■ **Tâches**
1. Dans le texte sur les bijoux créoles :
(a) Dès quelle époque les parures sont-elles apparues ?
(b) À quel âge l'argent a-t-il été travaillé ?
(c) Quels apports se sont mariés pour faire naître le bijou créole ?
2. Remplacez "bronze" par "cuivre" dans le passage du texte sur les bijoux créoles qui commence par "Les Bijoux Créoles" et se poursuit jusqu'à "de techniques différentes.", puis donnez ce passage.

■ **Texte fourni**
────────────────────

Découverte

Les Bijoux Créoles

Superbes et fascinants, les bijoux sont aussi vieux que l’homme : apparus en effet dès l’âge de la pierre, les parures sont présentes dans toutes les civilisations.
D’abord colliers de coquillages, bracelets en dents d’animaux, l’art de la bijouterie a employé de nouvelles techniques et de nouveaux matériaux parallèlement à l’accroissement des connaissances : l’or et l’ambre ont été travaillés dès l’âge du bronze, et l’argent à l’âge du fer.
Maîtrisé donc depuis la plus haute Antiquité, l’art du bijou a évolué par l’alternance ou l’amalgame de différents styles.

C’est ainsi que le bijou créole, tout comme l’homme martiniquais, né «à ce carrefour imprévu de civilisations» est le résultat d’un métissage de cultures et de techniques différentes.
Résurgences caraïbes, apports européens, survivances africaines et particularités locales se sont mariés et ont fait naître le bijou créole fruit de l’ingéniosité, de l’imagination, et du savoir-faire de nos artisans.

────────────────────

■ **Informations fournies**
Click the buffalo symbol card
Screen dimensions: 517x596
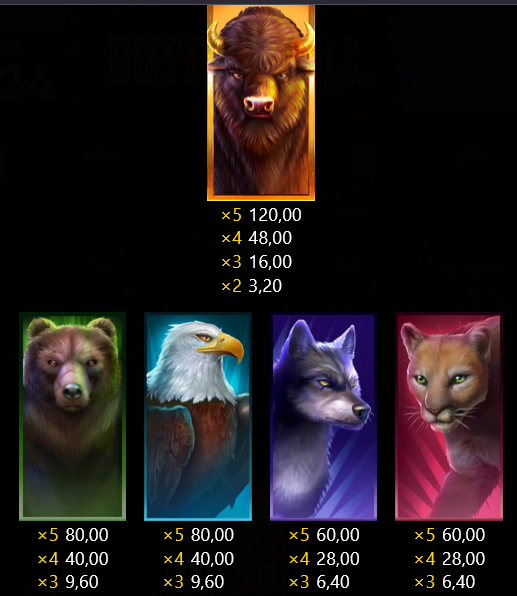pyautogui.click(x=261, y=103)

────────────────────

■ **Réponses fournies**
1.
(a) Dès l'âge de la pierre.
(b) À l'âge du fer.
(c) Les résurgences caraïbes, les apports européens, les survivances africaines et les particularités locales.

2.
Les Bijoux Créoles

Superbes et fascinants, les bijoux sont aussi vieux que l’homme : apparus en effet dès l’âge de la pierre, les parures sont présentes dans toutes les civilisations.
D’abord colliers de coquillages, bracelets en dents d’animaux, l’art de la bijouterie a employé de nouvelles techniques et de nouveaux matériaux parallèlement à l’accroissement des connaissances : l’or et l’ambre ont été travaillés dès l’âge du cuivre, et l’argent à l’âge du fer.
Maîtrisé donc depuis la plus haute Antiquité, l’art du bijou a évolué par l’alternance ou l’amalgame de différents styles.

C’est ainsi que le bijou créole, tout comme l’homme martiniquais, né «à ce carrefour imprévu de civilisations» est le résultat d’un métissage de cultures et de techniques différentes.